[Aim of the task] Scan the records below for the line with "Image resolution: width=732" and the line with "Set Fixed foveated rendering to Preset". Repeat those two lines and every line between them exactly, and nothing else.

[Excerpted records]
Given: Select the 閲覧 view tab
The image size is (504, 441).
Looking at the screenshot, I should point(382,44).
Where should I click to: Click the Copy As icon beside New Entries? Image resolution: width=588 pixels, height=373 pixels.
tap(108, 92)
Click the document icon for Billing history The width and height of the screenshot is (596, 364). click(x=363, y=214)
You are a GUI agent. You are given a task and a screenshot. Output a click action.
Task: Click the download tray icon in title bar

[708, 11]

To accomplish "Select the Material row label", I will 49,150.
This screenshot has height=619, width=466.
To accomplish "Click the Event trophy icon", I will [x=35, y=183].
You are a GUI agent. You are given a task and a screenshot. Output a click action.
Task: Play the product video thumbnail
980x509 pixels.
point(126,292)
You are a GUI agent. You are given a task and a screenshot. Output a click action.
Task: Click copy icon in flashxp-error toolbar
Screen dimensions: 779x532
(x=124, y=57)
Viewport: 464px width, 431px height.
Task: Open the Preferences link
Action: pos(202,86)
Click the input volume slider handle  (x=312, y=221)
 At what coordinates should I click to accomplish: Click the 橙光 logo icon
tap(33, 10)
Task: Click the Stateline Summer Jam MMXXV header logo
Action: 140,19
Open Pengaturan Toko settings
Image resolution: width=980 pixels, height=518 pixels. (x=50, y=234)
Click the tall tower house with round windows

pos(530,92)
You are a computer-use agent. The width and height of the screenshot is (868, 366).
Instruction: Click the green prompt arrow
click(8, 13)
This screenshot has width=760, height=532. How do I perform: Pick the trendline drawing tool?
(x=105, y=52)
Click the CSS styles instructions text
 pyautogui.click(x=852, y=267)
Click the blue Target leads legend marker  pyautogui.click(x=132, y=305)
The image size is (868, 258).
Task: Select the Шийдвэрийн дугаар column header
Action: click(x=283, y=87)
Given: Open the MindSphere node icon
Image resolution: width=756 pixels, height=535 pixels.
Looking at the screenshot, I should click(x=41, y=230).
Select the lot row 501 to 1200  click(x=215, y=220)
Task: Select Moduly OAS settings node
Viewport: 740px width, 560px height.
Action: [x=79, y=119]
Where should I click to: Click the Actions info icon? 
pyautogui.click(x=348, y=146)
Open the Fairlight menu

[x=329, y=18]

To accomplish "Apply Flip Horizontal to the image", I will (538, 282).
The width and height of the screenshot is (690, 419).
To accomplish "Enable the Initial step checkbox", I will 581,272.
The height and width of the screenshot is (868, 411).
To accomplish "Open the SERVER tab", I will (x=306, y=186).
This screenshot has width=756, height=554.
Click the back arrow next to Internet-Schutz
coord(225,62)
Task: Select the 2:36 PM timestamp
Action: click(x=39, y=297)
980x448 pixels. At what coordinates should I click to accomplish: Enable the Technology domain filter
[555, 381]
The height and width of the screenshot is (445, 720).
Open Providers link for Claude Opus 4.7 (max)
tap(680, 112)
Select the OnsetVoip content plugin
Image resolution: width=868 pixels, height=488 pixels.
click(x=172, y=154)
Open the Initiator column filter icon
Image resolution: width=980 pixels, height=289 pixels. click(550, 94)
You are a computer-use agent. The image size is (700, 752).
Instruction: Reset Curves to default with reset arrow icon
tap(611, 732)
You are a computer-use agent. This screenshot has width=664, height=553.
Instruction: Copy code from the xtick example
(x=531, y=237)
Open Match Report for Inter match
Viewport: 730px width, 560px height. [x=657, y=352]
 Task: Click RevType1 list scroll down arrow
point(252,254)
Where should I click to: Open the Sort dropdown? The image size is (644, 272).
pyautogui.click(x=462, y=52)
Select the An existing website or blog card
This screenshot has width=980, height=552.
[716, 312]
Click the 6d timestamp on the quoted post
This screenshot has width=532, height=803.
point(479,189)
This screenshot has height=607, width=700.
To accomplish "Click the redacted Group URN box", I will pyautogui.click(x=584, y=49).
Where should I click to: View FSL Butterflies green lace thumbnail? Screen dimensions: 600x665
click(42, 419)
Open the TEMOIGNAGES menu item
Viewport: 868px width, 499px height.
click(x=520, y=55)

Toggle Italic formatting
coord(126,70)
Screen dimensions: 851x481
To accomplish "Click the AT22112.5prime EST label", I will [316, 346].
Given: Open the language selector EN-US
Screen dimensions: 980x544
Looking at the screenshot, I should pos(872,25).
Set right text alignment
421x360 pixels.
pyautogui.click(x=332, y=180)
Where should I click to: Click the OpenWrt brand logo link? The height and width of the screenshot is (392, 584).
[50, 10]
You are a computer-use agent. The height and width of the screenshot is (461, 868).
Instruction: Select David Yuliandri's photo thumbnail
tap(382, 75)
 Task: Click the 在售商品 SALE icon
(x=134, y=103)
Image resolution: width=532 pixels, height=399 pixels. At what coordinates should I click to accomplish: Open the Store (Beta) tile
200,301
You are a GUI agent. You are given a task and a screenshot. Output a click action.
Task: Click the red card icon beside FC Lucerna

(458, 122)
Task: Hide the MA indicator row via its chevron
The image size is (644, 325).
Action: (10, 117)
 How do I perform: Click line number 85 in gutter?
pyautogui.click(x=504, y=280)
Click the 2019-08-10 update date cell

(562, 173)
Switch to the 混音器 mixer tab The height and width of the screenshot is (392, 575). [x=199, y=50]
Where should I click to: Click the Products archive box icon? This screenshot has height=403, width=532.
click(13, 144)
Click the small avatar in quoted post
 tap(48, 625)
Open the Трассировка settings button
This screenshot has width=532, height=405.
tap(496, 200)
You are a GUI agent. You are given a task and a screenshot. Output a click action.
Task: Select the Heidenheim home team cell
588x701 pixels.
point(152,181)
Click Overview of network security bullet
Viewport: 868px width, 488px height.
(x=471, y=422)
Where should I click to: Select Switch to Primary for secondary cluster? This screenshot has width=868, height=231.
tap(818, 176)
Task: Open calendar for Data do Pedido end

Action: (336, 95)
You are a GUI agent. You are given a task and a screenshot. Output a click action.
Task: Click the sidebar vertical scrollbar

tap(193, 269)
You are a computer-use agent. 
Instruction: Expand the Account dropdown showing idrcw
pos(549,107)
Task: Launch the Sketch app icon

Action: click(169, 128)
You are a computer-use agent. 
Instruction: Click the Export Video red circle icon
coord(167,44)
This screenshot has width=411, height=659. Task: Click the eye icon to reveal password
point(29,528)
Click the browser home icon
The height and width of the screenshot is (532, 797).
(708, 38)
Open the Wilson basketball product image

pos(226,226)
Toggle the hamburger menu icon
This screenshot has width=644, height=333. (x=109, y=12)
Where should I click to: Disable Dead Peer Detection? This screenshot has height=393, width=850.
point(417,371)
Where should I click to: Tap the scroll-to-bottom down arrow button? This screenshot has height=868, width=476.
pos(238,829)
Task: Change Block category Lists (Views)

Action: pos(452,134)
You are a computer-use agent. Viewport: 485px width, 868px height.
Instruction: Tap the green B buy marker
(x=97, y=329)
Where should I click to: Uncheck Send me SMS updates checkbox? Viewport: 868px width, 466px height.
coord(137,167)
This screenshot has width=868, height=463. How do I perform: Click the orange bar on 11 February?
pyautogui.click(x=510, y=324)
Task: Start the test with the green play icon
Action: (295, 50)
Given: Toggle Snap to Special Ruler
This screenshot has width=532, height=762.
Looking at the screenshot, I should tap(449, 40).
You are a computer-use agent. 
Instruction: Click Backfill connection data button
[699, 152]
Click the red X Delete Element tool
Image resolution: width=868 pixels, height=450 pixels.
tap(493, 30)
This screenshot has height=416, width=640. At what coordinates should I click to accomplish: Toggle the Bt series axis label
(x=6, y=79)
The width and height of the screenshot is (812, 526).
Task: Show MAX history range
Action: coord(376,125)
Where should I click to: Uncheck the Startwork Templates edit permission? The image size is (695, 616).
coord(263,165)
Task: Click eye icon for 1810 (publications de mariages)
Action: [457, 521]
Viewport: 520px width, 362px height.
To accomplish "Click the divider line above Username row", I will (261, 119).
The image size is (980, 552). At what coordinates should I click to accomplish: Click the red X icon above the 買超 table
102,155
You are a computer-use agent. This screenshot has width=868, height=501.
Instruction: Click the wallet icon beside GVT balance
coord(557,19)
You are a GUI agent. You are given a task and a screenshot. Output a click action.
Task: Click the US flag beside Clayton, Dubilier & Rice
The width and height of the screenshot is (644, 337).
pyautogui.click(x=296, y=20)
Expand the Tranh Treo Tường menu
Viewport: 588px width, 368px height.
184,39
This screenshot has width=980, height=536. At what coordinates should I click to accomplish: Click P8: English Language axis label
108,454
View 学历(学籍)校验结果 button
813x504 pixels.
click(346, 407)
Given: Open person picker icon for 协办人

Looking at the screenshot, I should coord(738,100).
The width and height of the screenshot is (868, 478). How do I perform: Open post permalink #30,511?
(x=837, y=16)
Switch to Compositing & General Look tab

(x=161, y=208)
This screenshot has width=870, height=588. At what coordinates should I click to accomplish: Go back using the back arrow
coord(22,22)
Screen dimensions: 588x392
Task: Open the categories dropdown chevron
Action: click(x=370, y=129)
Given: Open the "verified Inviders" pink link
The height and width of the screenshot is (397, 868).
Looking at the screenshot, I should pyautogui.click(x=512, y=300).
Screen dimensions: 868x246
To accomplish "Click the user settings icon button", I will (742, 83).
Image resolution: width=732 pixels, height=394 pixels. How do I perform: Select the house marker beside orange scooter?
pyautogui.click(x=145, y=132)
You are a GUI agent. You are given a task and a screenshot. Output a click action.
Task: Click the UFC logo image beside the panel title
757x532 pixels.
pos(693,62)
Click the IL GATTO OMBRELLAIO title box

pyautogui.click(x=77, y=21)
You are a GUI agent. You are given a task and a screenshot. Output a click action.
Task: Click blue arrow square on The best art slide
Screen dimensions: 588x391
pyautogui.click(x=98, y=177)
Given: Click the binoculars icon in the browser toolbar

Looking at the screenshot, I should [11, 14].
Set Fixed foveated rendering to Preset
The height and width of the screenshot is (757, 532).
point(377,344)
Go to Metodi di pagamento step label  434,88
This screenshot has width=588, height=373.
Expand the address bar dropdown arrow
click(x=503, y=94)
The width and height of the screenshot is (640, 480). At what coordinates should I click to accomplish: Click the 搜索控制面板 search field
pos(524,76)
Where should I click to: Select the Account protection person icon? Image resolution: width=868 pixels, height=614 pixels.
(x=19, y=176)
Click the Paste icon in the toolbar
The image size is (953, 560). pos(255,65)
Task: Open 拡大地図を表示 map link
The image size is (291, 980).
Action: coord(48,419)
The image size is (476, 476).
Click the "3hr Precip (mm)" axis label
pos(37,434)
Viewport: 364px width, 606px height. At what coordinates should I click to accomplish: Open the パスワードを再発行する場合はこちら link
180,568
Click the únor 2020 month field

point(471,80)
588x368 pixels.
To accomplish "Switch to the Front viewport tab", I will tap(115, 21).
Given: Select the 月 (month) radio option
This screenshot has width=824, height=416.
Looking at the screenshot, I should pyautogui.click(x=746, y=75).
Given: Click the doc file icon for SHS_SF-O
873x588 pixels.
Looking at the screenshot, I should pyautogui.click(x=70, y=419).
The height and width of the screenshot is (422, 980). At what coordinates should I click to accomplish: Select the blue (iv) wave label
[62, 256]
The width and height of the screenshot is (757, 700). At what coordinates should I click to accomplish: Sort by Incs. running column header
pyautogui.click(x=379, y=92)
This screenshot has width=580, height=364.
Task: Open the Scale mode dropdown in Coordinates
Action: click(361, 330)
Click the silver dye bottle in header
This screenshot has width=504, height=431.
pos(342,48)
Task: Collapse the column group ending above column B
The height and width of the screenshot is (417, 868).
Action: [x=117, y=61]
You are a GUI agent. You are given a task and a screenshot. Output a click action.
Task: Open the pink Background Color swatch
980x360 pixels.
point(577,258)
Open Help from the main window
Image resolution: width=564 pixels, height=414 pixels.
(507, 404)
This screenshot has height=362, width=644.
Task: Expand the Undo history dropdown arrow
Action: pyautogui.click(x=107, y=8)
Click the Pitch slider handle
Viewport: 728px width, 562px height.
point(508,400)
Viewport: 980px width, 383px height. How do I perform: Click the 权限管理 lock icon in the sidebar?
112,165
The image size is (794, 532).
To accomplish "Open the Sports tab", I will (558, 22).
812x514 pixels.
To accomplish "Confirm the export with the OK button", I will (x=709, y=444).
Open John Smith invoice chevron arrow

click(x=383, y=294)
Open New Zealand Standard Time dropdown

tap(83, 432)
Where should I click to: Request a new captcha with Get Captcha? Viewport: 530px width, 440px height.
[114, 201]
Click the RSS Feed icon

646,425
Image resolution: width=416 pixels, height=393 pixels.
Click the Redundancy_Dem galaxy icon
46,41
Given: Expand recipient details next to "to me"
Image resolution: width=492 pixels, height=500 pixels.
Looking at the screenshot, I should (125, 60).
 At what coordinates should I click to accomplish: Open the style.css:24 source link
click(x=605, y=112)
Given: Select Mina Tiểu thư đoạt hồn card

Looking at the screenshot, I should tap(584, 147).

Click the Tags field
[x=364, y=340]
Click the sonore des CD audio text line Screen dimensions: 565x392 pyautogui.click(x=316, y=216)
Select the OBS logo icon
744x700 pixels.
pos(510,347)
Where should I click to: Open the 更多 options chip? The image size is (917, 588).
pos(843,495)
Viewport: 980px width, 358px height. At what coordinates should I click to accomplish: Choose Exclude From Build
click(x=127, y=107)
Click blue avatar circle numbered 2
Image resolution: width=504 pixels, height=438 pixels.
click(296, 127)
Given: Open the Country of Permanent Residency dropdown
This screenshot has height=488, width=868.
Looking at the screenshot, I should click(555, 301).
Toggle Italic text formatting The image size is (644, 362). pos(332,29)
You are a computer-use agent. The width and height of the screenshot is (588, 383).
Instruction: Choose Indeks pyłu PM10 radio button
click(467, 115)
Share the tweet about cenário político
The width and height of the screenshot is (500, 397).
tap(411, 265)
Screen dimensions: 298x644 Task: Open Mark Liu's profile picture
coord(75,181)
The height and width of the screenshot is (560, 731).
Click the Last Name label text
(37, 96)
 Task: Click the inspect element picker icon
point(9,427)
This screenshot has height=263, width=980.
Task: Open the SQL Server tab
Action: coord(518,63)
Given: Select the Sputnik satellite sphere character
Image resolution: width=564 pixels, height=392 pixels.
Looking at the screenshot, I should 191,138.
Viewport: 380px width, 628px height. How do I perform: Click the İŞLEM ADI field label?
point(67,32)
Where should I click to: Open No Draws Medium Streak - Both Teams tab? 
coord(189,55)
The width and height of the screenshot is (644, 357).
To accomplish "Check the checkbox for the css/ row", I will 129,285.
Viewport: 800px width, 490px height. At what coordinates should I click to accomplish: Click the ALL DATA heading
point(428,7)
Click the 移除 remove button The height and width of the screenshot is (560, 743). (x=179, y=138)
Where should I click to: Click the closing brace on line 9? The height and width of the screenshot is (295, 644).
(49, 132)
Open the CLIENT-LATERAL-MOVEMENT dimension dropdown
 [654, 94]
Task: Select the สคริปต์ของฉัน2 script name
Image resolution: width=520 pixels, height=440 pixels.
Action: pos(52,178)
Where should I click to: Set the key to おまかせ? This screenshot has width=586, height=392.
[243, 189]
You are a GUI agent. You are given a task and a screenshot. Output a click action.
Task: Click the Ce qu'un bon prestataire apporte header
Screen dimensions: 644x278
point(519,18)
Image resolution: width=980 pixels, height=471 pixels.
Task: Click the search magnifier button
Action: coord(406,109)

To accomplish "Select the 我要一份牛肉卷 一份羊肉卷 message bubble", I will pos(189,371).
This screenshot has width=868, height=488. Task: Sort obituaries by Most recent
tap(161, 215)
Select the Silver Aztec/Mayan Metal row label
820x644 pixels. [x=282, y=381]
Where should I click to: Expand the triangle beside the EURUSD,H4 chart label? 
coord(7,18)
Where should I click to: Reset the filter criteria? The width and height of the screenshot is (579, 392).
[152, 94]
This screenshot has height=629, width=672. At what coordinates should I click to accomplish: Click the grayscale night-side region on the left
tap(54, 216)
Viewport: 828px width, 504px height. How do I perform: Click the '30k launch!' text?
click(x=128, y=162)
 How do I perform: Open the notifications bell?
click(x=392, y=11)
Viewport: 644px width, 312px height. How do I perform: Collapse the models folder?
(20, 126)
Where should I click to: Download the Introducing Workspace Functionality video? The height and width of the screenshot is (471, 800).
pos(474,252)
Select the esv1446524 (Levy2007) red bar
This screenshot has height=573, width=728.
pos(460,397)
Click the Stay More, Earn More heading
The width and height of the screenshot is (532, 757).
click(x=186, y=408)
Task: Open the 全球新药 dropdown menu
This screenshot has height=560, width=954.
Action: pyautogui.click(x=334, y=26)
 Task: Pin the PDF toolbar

[Exercise output]
Image resolution: width=732 pixels, height=394 pixels. How do I perform: Select the house marker beside orange scooter?
pyautogui.click(x=145, y=132)
You are a GUI agent. You are given a task and a screenshot. Output a click action.
Task: Click the UFC logo image beside the panel title
757x532 pixels.
pos(693,62)
Click the IL GATTO OMBRELLAIO title box

pyautogui.click(x=77, y=21)
You are a GUI agent. You are given a task and a screenshot. Output a click action.
Task: Click blue arrow square on The best art slide
Screen dimensions: 588x391
pyautogui.click(x=98, y=177)
Given: Click the binoculars icon in the browser toolbar

Looking at the screenshot, I should [11, 14].
Set Fixed foveated rendering to Preset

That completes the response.